Artcicle two. Arthritis Research UK gardening week
Niki Preston looks at garden design
Give some thought to the lay out and design of your garden. There is no point having a huge lawn and deep borders if you have limited mobility, after all who is going mow the lawn and weed the beds. Raised bed gardening is definitely worth a try. I have a totally raised garden.
It wasn’t achieved over night, in fact it has taken three years and it was done in stages. I still have my big borders they just have raised beds in now; most of them were made from decking by my very handy husband, James. If a complete garden makeover is simply out of the question then here are a few ideas that might be worth a try.
Have a good look around your garden and decide which parts you really would like to garden in more easily. Placing stepping stones in strategic places can provide a good solid surface to stand on. This year we are planning some new pathways across the lawn as I can no longer walk on uneven surfaces and I finally managed to convince James to give up some of the lawn. So consider a few pathways to get you to the bits of garden that are impossible or too precarious to get to.

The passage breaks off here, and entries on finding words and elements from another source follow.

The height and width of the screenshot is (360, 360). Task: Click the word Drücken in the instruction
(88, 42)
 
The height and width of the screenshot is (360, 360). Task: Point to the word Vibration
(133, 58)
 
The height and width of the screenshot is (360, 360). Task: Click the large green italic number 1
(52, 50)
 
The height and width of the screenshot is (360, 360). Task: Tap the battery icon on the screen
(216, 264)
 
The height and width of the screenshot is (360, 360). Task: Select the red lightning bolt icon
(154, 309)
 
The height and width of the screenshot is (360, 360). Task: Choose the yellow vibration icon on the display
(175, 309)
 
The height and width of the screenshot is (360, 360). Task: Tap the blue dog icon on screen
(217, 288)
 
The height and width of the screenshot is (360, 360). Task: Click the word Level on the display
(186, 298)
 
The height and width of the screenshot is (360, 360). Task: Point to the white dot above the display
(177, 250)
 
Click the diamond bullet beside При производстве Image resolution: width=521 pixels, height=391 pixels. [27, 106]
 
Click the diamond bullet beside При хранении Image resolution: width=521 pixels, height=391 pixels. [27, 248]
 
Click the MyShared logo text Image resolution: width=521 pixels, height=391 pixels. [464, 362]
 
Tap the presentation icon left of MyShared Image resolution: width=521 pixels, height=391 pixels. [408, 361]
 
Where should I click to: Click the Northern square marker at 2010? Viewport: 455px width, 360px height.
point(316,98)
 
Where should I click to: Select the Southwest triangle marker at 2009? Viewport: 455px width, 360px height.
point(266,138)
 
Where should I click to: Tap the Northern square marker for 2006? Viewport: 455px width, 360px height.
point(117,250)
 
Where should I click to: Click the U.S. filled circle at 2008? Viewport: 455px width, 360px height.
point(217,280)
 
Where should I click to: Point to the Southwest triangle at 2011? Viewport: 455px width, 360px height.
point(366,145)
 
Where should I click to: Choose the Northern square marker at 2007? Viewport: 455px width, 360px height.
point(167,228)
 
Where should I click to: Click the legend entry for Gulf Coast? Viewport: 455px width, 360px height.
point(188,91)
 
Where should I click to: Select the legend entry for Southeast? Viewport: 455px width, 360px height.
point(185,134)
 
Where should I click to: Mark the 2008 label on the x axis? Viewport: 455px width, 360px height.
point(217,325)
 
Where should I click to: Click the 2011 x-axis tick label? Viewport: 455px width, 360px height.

I have also recently added several raised beds and pots to the patio because on really bad days when I can hardly walk at all, my garden still calls to me so making the patio accessible has been brilliant. I can get my garden fix even on very painful days, sitting and whizzing about the patio on my chair to the different beds, pots and even the raised pond.
Having several different seating areas is also a good idea, nothing fancy just a seat. That way you can garden to the seat then take a break, sit where you are instead of having to walk back to the house, then garden a bit more to the next seat. It is also a great way to admire your garden from every angle.
A little bit at a time and you will soon have an accessible garden, start with a few pots and the garden is your oyster.